Os alvos dos ataques incluíram regiões densamente povoadas, como Khan Yunis e Gaza City, onde civis enfrentam condições precárias desde o início do conflito. A situação humanitária se agrava com a destruição de infraestruturas essenciais, limitando o acesso a serviços básicos e assistência médica. Relatos de moradores descrevem cenas de pânico e desespero, com equipes de resgate trabalhando sob risco para socorrer sobreviventes.
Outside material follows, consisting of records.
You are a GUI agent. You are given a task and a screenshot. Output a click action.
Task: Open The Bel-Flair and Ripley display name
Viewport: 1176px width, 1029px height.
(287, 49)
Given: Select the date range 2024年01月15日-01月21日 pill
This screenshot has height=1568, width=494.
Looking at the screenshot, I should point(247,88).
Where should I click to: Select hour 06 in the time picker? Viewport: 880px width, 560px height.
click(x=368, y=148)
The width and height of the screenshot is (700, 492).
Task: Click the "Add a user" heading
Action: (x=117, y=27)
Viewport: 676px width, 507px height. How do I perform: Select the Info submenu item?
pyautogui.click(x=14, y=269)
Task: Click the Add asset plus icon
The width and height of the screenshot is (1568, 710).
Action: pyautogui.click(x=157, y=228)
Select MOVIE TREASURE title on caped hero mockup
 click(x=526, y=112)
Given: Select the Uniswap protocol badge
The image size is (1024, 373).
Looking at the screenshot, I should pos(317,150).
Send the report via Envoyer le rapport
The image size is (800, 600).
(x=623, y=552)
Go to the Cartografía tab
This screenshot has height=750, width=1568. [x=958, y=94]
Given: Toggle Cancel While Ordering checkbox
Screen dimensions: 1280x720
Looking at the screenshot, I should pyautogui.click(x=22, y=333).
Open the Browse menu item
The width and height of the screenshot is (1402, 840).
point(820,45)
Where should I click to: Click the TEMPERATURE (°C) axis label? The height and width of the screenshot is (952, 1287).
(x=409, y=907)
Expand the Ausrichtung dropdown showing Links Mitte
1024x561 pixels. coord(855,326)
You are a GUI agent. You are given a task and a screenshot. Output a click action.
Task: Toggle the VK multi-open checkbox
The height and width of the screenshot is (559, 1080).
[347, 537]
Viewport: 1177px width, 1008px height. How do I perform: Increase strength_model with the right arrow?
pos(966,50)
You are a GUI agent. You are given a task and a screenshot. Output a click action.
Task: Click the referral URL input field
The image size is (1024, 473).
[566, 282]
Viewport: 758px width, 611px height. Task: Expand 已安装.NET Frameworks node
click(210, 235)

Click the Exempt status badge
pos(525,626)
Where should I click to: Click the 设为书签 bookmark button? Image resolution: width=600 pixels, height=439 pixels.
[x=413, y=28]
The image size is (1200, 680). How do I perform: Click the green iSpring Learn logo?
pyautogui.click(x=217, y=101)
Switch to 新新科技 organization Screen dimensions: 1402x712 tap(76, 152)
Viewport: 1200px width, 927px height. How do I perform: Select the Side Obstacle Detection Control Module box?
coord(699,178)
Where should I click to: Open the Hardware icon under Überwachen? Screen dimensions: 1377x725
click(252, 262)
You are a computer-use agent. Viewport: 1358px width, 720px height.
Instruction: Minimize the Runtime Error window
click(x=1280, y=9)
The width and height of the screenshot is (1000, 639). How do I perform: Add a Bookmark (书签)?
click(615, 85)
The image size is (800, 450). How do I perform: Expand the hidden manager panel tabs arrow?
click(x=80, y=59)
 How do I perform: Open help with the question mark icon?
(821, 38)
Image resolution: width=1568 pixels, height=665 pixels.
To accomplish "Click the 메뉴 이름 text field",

A guerra, que já se estende por meses, tem impactado profundamente a população civil, especialmente crianças. Mães e cuidadores relatam que menores de idade vivem uma realidade marcada por traumas, sem acesso a atividades recreativas ou educação formal. A interrupção de rotinas básicas, como brincar ou frequentar escolas, reflete o peso do conflito sobre as gerações mais jovens, mergulhadas em um cotidiano de violência e privações.

Os ataques ocorrem em um contexto de crescente tensão regional, com repercussões além das fronteiras de Gaza. Enquanto isso, a comunidade internacional acompanha os desdobramentos, sem sinais claros de uma solução negociada para o conflito.